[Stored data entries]
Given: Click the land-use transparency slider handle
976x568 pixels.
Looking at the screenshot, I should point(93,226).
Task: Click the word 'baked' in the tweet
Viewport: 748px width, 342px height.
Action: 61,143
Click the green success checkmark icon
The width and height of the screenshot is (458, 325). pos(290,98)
...
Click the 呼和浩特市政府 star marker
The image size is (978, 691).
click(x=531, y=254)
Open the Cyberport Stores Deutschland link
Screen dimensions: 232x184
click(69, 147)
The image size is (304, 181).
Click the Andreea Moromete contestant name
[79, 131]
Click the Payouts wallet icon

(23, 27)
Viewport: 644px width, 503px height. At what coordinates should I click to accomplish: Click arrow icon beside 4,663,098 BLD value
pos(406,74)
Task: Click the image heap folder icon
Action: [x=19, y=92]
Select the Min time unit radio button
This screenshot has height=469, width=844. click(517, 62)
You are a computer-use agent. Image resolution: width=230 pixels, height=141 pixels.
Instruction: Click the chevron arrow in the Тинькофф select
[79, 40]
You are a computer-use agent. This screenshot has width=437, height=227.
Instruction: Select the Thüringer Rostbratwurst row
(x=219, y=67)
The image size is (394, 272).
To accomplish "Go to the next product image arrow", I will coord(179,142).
* * *
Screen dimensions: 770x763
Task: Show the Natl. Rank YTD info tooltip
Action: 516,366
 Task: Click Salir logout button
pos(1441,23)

- BRIEF: Across the entries above, find the lines with the string "computer" and copy them.

- ANSWER SECTION:
You are a computer-use agent. Image resolution: width=230 pixels, height=141 pixels.
You are a computer-use agent. This screenshot has width=437, height=227.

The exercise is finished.